WHAT YOU NEED TO DO:
All records below are to be repeated precisely, with nothing added.

DATA FOR THIS TASK:
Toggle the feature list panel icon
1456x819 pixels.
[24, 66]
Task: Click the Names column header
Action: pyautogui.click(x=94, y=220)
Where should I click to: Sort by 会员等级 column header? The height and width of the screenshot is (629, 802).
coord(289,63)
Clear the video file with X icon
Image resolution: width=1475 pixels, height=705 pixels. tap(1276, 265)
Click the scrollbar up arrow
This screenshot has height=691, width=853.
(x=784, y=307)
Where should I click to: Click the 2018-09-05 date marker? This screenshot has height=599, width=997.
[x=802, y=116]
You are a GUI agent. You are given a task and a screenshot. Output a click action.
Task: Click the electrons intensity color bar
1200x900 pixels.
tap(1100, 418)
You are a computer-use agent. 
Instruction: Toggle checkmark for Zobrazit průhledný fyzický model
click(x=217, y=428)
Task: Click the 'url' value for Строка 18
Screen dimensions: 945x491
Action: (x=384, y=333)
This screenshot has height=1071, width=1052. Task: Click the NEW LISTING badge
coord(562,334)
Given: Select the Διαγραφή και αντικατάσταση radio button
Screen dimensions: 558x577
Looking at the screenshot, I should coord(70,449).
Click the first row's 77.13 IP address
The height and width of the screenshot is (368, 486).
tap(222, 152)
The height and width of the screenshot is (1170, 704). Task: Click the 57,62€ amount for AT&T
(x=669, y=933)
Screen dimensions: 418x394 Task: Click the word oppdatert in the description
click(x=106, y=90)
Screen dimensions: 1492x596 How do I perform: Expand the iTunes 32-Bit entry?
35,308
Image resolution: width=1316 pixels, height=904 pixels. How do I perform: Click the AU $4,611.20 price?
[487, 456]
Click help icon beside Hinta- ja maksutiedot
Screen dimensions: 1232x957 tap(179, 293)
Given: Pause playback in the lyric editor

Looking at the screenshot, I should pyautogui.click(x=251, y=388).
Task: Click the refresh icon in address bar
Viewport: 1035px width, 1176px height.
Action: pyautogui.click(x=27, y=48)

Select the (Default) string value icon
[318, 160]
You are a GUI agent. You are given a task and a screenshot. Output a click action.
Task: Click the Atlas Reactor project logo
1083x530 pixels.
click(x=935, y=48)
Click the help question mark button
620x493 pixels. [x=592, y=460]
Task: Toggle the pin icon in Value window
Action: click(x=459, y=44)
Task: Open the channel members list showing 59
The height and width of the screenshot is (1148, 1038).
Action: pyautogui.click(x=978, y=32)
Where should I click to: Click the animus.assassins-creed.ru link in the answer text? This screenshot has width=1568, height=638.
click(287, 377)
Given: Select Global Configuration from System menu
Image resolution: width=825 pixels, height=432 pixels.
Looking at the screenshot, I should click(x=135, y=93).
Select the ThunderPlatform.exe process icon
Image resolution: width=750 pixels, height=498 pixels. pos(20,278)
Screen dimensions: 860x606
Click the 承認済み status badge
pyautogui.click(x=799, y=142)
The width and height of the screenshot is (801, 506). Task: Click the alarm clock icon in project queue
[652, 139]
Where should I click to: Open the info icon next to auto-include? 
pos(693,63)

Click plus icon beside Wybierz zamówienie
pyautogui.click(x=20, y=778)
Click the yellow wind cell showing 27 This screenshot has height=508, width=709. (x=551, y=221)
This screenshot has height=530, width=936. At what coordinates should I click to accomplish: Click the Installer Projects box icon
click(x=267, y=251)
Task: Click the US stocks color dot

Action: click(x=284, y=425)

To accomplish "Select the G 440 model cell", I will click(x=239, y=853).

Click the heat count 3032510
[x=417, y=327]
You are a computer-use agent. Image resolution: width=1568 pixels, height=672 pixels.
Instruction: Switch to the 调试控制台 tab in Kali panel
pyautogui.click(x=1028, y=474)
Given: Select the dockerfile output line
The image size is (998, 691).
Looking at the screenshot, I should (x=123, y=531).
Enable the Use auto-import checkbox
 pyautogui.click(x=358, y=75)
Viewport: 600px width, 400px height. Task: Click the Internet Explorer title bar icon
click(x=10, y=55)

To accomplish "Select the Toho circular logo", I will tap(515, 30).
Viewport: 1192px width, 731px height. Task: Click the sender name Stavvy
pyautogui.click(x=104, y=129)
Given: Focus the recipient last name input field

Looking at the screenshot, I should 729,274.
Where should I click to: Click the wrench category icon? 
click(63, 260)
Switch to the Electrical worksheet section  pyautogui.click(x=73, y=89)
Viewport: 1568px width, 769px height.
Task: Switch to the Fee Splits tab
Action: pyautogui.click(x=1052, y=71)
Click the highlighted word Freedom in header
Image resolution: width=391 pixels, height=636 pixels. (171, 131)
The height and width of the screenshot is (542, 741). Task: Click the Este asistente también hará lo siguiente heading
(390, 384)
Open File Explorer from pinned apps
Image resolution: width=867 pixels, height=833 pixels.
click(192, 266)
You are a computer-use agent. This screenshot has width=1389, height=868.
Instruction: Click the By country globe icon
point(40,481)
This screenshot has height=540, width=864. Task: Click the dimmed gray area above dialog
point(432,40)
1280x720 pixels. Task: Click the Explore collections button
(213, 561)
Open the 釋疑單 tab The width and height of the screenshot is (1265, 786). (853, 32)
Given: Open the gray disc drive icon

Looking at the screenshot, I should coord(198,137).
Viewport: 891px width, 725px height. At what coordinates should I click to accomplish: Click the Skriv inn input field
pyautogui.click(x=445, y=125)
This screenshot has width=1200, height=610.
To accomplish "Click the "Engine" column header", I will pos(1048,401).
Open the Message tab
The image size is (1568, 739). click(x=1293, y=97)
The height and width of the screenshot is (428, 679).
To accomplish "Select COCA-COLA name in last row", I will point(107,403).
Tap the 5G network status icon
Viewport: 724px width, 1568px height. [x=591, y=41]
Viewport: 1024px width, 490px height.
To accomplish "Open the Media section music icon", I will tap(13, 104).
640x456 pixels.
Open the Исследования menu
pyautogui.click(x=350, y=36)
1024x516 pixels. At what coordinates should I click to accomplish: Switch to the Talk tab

SOLVED PROBLEM:
Toggle the feature list panel icon
1456x819 pixels.
[24, 66]
Task: Click the Names column header
Action: pyautogui.click(x=94, y=220)
Where should I click to: Sort by 会员等级 column header? The height and width of the screenshot is (629, 802).
coord(289,63)
Clear the video file with X icon
Image resolution: width=1475 pixels, height=705 pixels. tap(1276, 265)
Click the scrollbar up arrow
This screenshot has height=691, width=853.
(x=784, y=307)
Where should I click to: Click the 2018-09-05 date marker? This screenshot has height=599, width=997.
[x=802, y=116]
You are a GUI agent. You are given a task and a screenshot. Output a click action.
Task: Click the electrons intensity color bar
1200x900 pixels.
tap(1100, 418)
You are a computer-use agent. 
Instruction: Toggle checkmark for Zobrazit průhledný fyzický model
click(x=217, y=428)
Task: Click the 'url' value for Строка 18
Screen dimensions: 945x491
Action: (x=384, y=333)
This screenshot has height=1071, width=1052. Task: Click the NEW LISTING badge
coord(562,334)
Given: Select the Διαγραφή και αντικατάσταση radio button
Screen dimensions: 558x577
Looking at the screenshot, I should coord(70,449).
Click the first row's 77.13 IP address
The height and width of the screenshot is (368, 486).
tap(222, 152)
The height and width of the screenshot is (1170, 704). Task: Click the 57,62€ amount for AT&T
(x=669, y=933)
Screen dimensions: 418x394 Task: Click the word oppdatert in the description
click(x=106, y=90)
Screen dimensions: 1492x596 How do I perform: Expand the iTunes 32-Bit entry?
35,308
Image resolution: width=1316 pixels, height=904 pixels. How do I perform: Click the AU $4,611.20 price?
[487, 456]
Click help icon beside Hinta- ja maksutiedot
Screen dimensions: 1232x957 tap(179, 293)
Given: Pause playback in the lyric editor

Looking at the screenshot, I should pyautogui.click(x=251, y=388).
Task: Click the refresh icon in address bar
Viewport: 1035px width, 1176px height.
Action: pyautogui.click(x=27, y=48)

Select the (Default) string value icon
[318, 160]
You are a GUI agent. You are given a task and a screenshot. Output a click action.
Task: Click the Atlas Reactor project logo
1083x530 pixels.
click(x=935, y=48)
Click the help question mark button
620x493 pixels. [x=592, y=460]
Task: Toggle the pin icon in Value window
Action: click(x=459, y=44)
Task: Open the channel members list showing 59
The height and width of the screenshot is (1148, 1038).
Action: pyautogui.click(x=978, y=32)
Where should I click to: Click the animus.assassins-creed.ru link in the answer text? This screenshot has width=1568, height=638.
click(287, 377)
Given: Select Global Configuration from System menu
Image resolution: width=825 pixels, height=432 pixels.
Looking at the screenshot, I should click(x=135, y=93).
Select the ThunderPlatform.exe process icon
Image resolution: width=750 pixels, height=498 pixels. pos(20,278)
Screen dimensions: 860x606
Click the 承認済み status badge
pyautogui.click(x=799, y=142)
The width and height of the screenshot is (801, 506). Task: Click the alarm clock icon in project queue
[652, 139]
Where should I click to: Open the info icon next to auto-include? 
pos(693,63)

Click plus icon beside Wybierz zamówienie
pyautogui.click(x=20, y=778)
Click the yellow wind cell showing 27 This screenshot has height=508, width=709. (x=551, y=221)
This screenshot has height=530, width=936. At what coordinates should I click to accomplish: Click the Installer Projects box icon
click(x=267, y=251)
Task: Click the US stocks color dot

Action: click(x=284, y=425)

To accomplish "Select the G 440 model cell", I will click(x=239, y=853).

Click the heat count 3032510
[x=417, y=327]
You are a computer-use agent. Image resolution: width=1568 pixels, height=672 pixels.
Instruction: Switch to the 调试控制台 tab in Kali panel
pyautogui.click(x=1028, y=474)
Given: Select the dockerfile output line
The image size is (998, 691).
Looking at the screenshot, I should (x=123, y=531).
Enable the Use auto-import checkbox
 pyautogui.click(x=358, y=75)
Viewport: 600px width, 400px height. Task: Click the Internet Explorer title bar icon
click(x=10, y=55)

To accomplish "Select the Toho circular logo", I will tap(515, 30).
Viewport: 1192px width, 731px height. Task: Click the sender name Stavvy
pyautogui.click(x=104, y=129)
Given: Focus the recipient last name input field

Looking at the screenshot, I should 729,274.
Where should I click to: Click the wrench category icon? 
click(63, 260)
Switch to the Electrical worksheet section  pyautogui.click(x=73, y=89)
Viewport: 1568px width, 769px height.
Task: Switch to the Fee Splits tab
Action: pyautogui.click(x=1052, y=71)
Click the highlighted word Freedom in header
Image resolution: width=391 pixels, height=636 pixels. (171, 131)
The height and width of the screenshot is (542, 741). Task: Click the Este asistente también hará lo siguiente heading
(390, 384)
Open File Explorer from pinned apps
Image resolution: width=867 pixels, height=833 pixels.
click(192, 266)
You are a computer-use agent. This screenshot has width=1389, height=868.
Instruction: Click the By country globe icon
point(40,481)
This screenshot has height=540, width=864. Task: Click the dimmed gray area above dialog
point(432,40)
1280x720 pixels. Task: Click the Explore collections button
(213, 561)
Open the 釋疑單 tab The width and height of the screenshot is (1265, 786). (853, 32)
Given: Open the gray disc drive icon

Looking at the screenshot, I should coord(198,137).
Viewport: 891px width, 725px height. At what coordinates should I click to accomplish: Click the Skriv inn input field
pyautogui.click(x=445, y=125)
This screenshot has width=1200, height=610.
To accomplish "Click the "Engine" column header", I will pos(1048,401).
Open the Message tab
The image size is (1568, 739). click(x=1293, y=97)
The height and width of the screenshot is (428, 679).
To accomplish "Select COCA-COLA name in last row", I will point(107,403).
Tap the 5G network status icon
Viewport: 724px width, 1568px height. [x=591, y=41]
Viewport: 1024px width, 490px height.
To accomplish "Open the Media section music icon", I will tap(13, 104).
640x456 pixels.
Open the Исследования menu
pyautogui.click(x=350, y=36)
1024x516 pixels. At what coordinates should I click to accomplish: Switch to the Talk tab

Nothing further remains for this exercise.